The spectra have been shifted and ordered vertically according to the equivalent width of the [O III] 88 m m line. The excitation potential, the energy required to create the species, is given in eV at the bottom of the figure. Using the temperature-insensitive [O III] 52 μm [O III] 88 μm line ratio as a probe of density, we find no clear dependence of the [O III]88/FIR ratio on electron density and all of the measured [O III] line ratios were found to fall within the range 0.6 - 1.2, consistent with electron densities between 100 - 500 cm-3. From this we infer that neither density nor far-infrared differential extinction (between 52 - 88 μm) to the ionized gas appears to be the single dominant parameter in the observed sequence. Rather, since both of the line ratios [N III]57/[N II]122 and [O III]52/[N III]57 increase as a function of the [OIII]88/FIR ratio, we infer that [O III]88/FIR correlates with excitation. We find that progression to high ionization parameters (the dust-bounded case) and extreme optical depths can explain these effects. The molecules seen in absorption are located in dense photodissociation or X-ray dissociation regions, where they are radiatively pumped by the far-infrared emission from warm dust. If extinction plays a role in this sequence it appears from this analysis that the affected regions are very heavily obscured even in the far-infrared, while the detected line emission is relatively unobscured. In this case, the progression to low excitation could be a result of total obscuration of the youngest starburst population and/or the central AGN.
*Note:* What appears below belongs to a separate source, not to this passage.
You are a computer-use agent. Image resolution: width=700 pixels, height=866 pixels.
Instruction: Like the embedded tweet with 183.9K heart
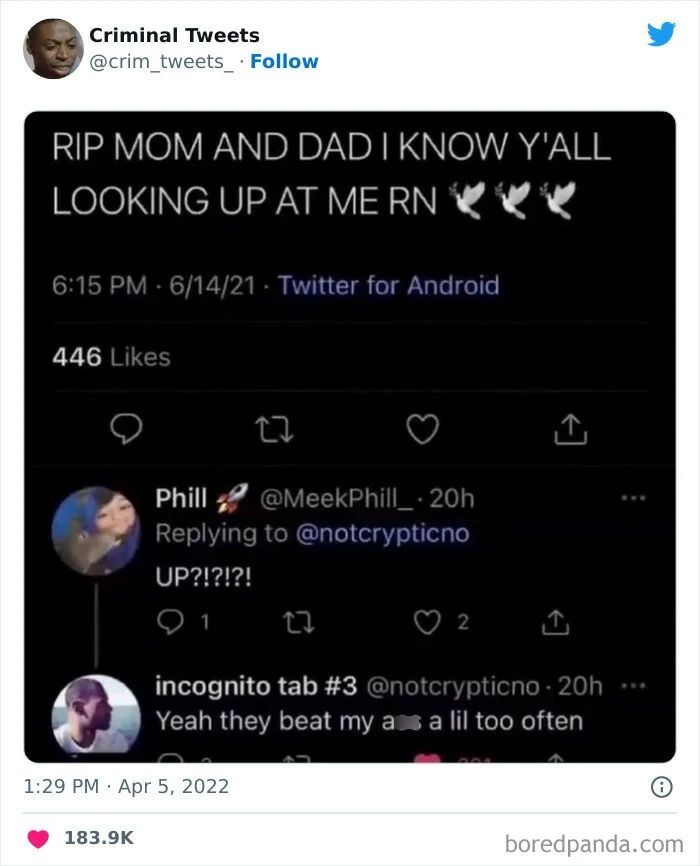[x=38, y=838]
Our new Herschel Space Observatory observations have shown that in many of the most luminous IR-bright galaxies, the ultraluminous infrared galaxies, known to be mergers of gas-rich galaxies, the molecular gas is being swept out of the galaxies, possibly by the intense radiation pressure from the central source, indicating for the first time how these systems rid themselves of star-forming molecular gas on their evolutionary path to gas-poor elliptical galaxies.